Andy Bedinger

Replacing CloudFront with Cloudflare for a Blog Site

2/19/2022

Cloudflare explains how to serve static content from an S3 bucket in this article. They offer a free plan, which sounds appealing. There are some caveats with this approach, however:

  1. Cloudflare requires you to use their nameservers.
  2. The source S3 bucket must use static website hosting.
  3. The minimum TTL is two hours.

Cloudflare Requires You to Use Their Nameservers

If you are using the Cloudflare's free plan, then you have to use their nameservers to have them proxy content from your origin S3 bucket. Using your own nameservers is an option starting only with the Business plan ($200/mo).

On the other hand, Cloudflare's DNS is free, and Route53 is not. You pay $0.50/mo for each hosted zone on Route53. The domain I'm using costs $12/yr. Since this is a low traffic blog site, CloudFront costs nothing, and storage in S3 is basically free since the website is so small. So my yearly cost on AWS is $18, and on Cloudflare, it would be $12. In other words, this site is 50% more expensive to run on AWS than it would be on Cloudflare.

The Cloudflare Terraform provider allows for managing DNS records, so there is no obvious reason why, in my case, I couldn't switch off of Route53 and start using Cloudflare's nameservers.

Using an S3 Origin With Cloudflare Requires Static Website Hosting

When you're using CloudFront with S3, you don't have to use static website hosting. Without static website hosting, and if you have public access disabled, then how is CloudFront able to fetch content from S3? CloudFront is sending authenticated requests to the REST API for S3, using an origin access identity (OAI), defined as a "special CloudFront user." This allows you to ensure that no-one is able to access your origin other than CloudFront itself.

Cloudflare doesn't use this method - it doesn't talk to the S3 REST API. Instead, it reverse proxies your site by communicating with your origin over HTTP. So how do you ensure that only your Cloudflare edge is able to talk to your origin? Cloudflare's recommended approach is to put a list of all of their IP addresses in your S3 bucket's bucket policy.

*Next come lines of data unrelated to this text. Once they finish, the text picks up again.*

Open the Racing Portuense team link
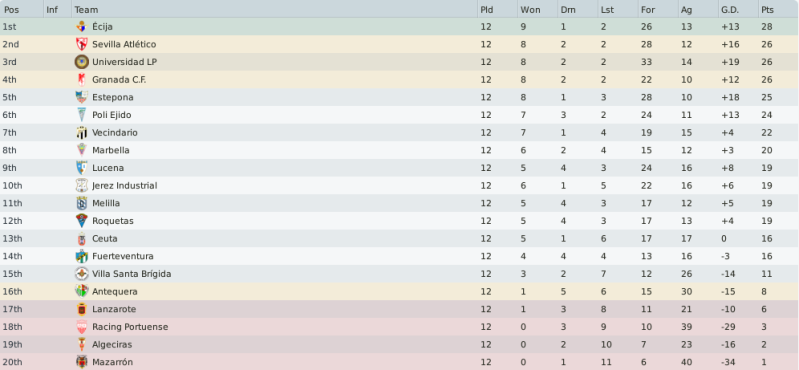The height and width of the screenshot is (370, 799). coord(130,327)
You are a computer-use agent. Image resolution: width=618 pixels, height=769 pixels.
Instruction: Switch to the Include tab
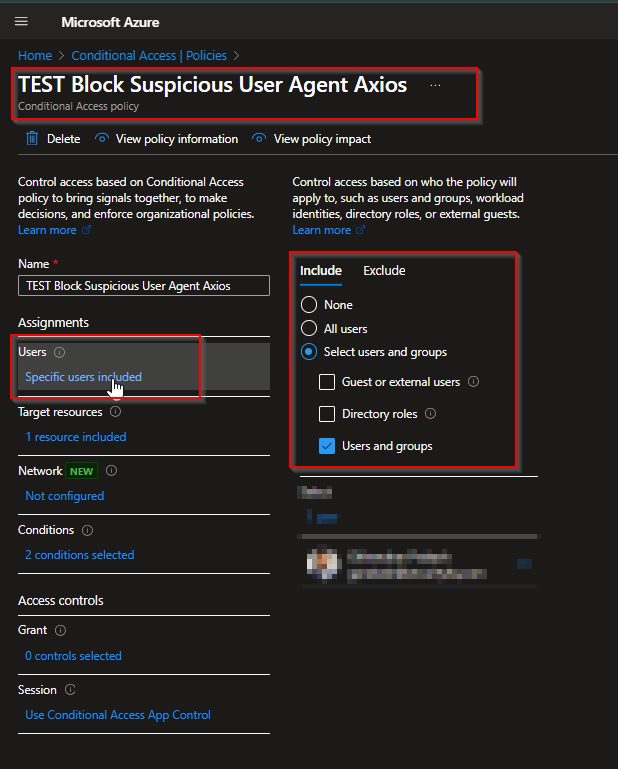[321, 271]
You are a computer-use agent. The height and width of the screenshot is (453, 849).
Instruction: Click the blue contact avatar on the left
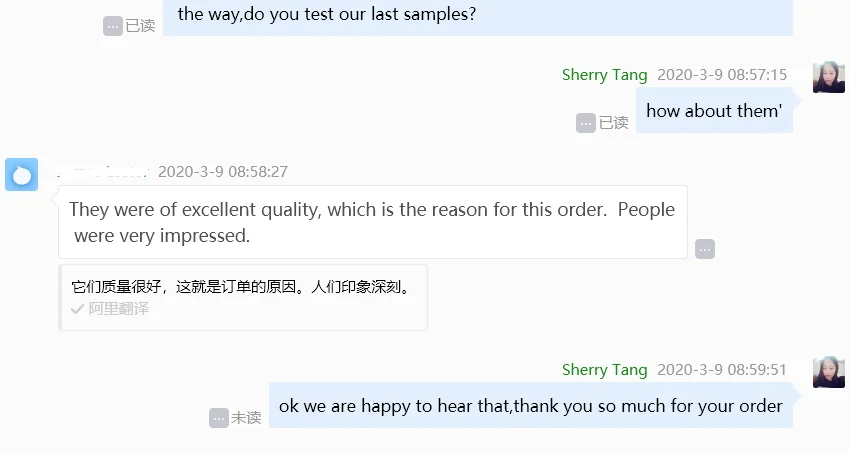(x=22, y=175)
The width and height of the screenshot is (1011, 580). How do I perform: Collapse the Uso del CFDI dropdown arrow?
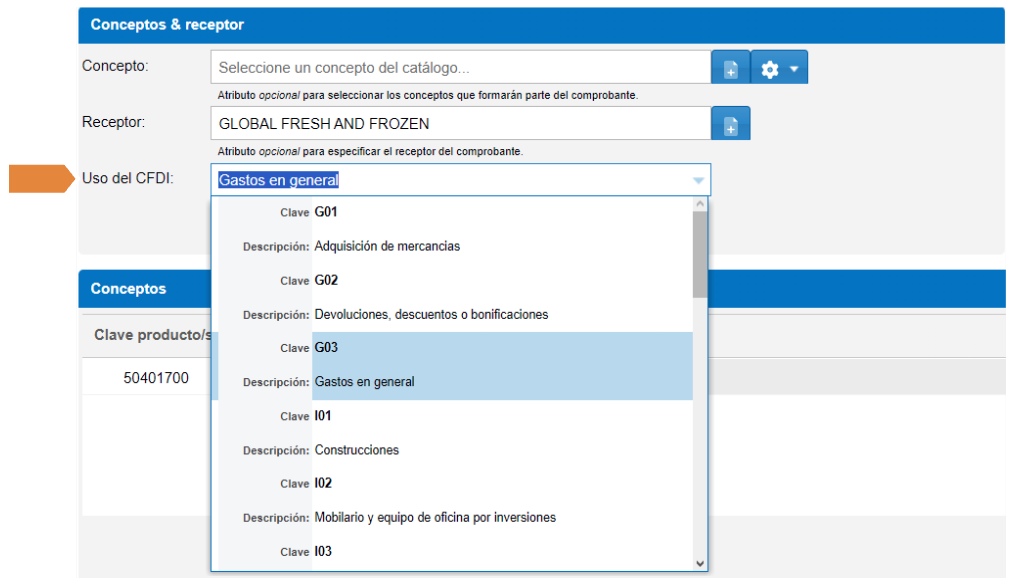click(698, 181)
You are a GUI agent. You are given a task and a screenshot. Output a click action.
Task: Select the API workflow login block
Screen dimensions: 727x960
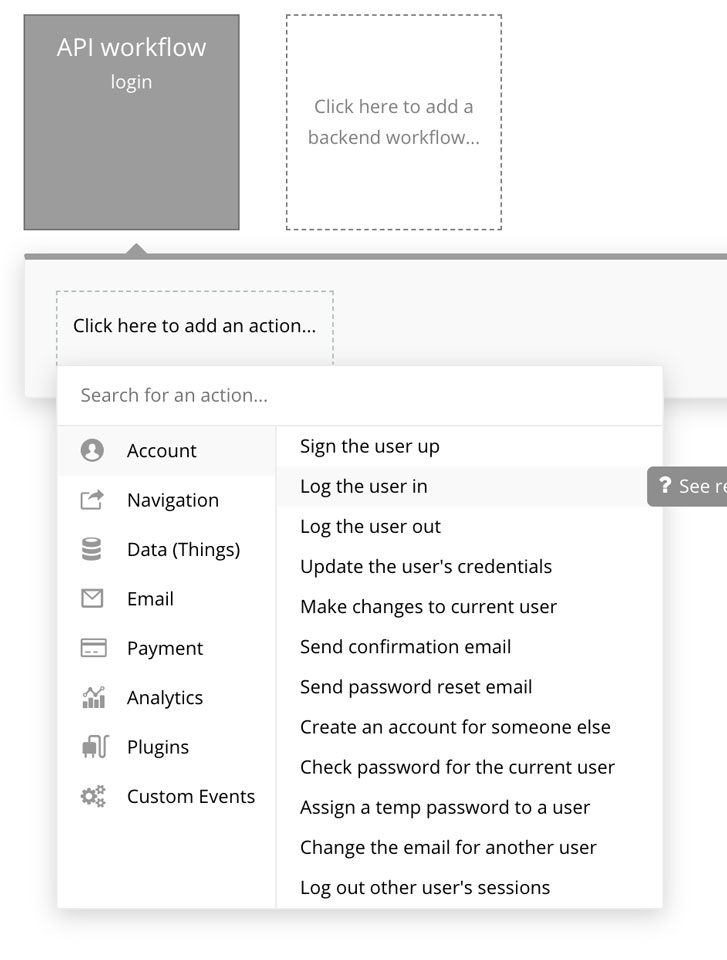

There are a few things I don't like about using Cloudflare with S3:

  1. You have to keep your S3 bucket policy up to date.
  2. Data transfer from S3 to Cloudflare is not free.
  3. Requests from Cloudflare are not necessarily requests from your Cloudflare edge.
  4. S3 static website endpoints do not support HTTPS.

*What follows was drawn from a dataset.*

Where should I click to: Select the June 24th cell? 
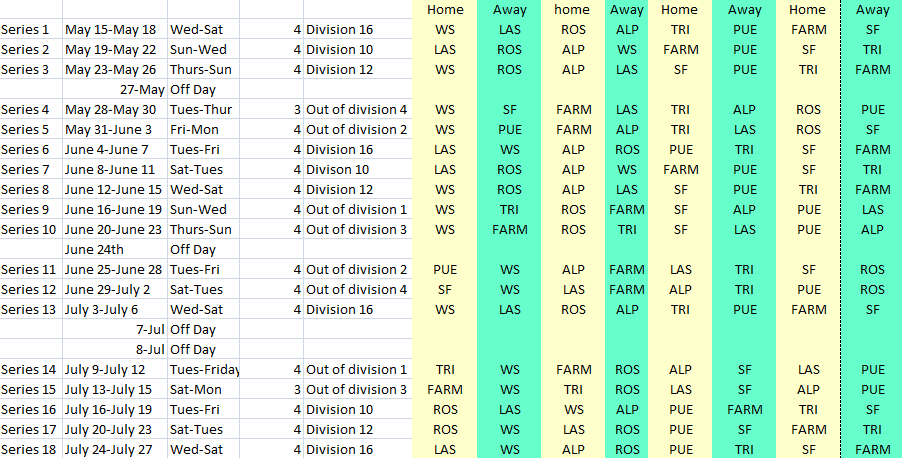click(x=95, y=250)
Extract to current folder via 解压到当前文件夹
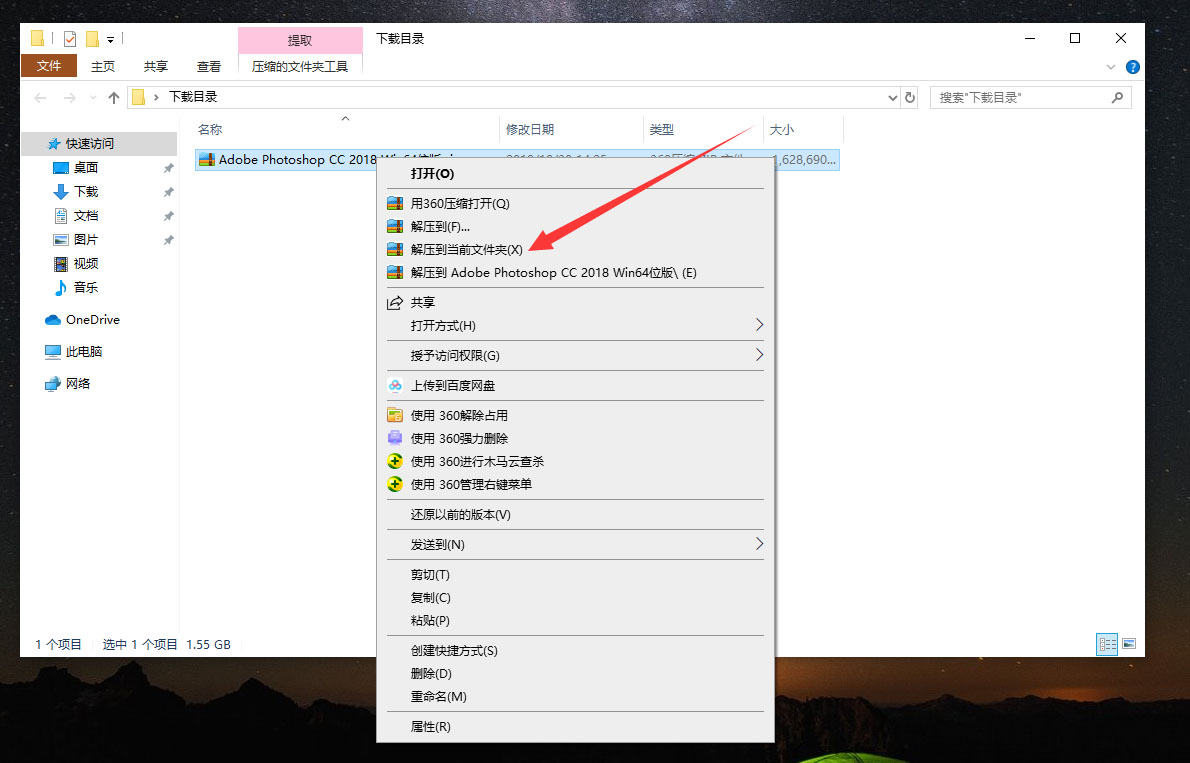 click(x=465, y=249)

Not Great: Keeping Your S3 Bucket Policy Up to Date

Suppose Cloudflare adds a new CIDR block that could be contacting your origin (your S3 bucket), and you don't know. Now some of your visitors are not able to reach your website, and others can. Or, perhaps worse, visitors sporadically are able to reach your website. How will you resolve this? You're a developer, so you probably don't want to manually check the list of Cloudflare CIDRs. Now you have to write a script, maybe a Lambda function, that goes out and fetches the latest IP addresses and updates your bucket policy. It could be done, but do you want to write and maintain this?

Not Great: Data Transfer From S3 to Cloudflare is Not Free

Data transfer from S3 to CloudFront is free. S3 to Cloudflare is S3 to the Internet, after the first 100GB, is $0.09/GB. S3 retrieval costs, be they from Cloudflare or from CloudFront, should be the same.

Bad: Requests From Cloudflare Are Not Necessarily From Your Edge

Just because a request originates from a Cloudflare IP, it doesn't mean it's coming from your site. Another Cloudflare customer could point their edge hostname at your origin. Or, someone could use a Cloudflare worker to have their requests source from a Cloudflare IP address and reach your S3 bucket. How would you ever know the difference? With CloudFront, the OAI you use is yours and is unique to you. No one else has it or can use it.

Awful: S3 Static Website Endpoints Do Not Support HTTPS

This is the worst one, in my opinion. Since S3 static website endpoints do not support HTTPS, all requests from Cloudflare to your S3 bucket are going to traverse the Internet unencrypted. For a company that prides itself in security, you would think they would plaster what a bad idea this is all over their article about how to set up Cloudflare in front of S3 - but they don't.

Minimum TTL is Two Hours for Free Plans

This means that Cloudflare will cache content it retrieves from your origin (S3 bucket) for a minimum of two hours. This restriction could quickly get frustrating. Imagine you push out a bad update and break your site. If someone visits your site before you fix the issue, it'll be two hours before they'll see the fix. Or, let's say you have a great story and want to be first to break the news. It could be two hours before anybody gets to read it. On CloudFront, you can set your TTL to whatever you want it to be.

Conclusion

There's actually only one thing I do like about this approach: It's free, as opposed to free up to a certain point. With AWS, there's always that worry in the back of your mind: what if my site gets a flood of traffic and my AWS bill skyrockets? That could happen with AWS, whereas Cloudfront has a truly free plan. Free DNS also sounds good (although I think you get that only if you're hosting a site on Cloudflare).

However, the brittle, tightly-coupled approach of using hard-coded IP addresses in a bucket policy, the flimsy security that affords, and the total absence of security in serving content over HTTP makes using Cloudflare in front of an S3 bucket origin an absolutely bad idea.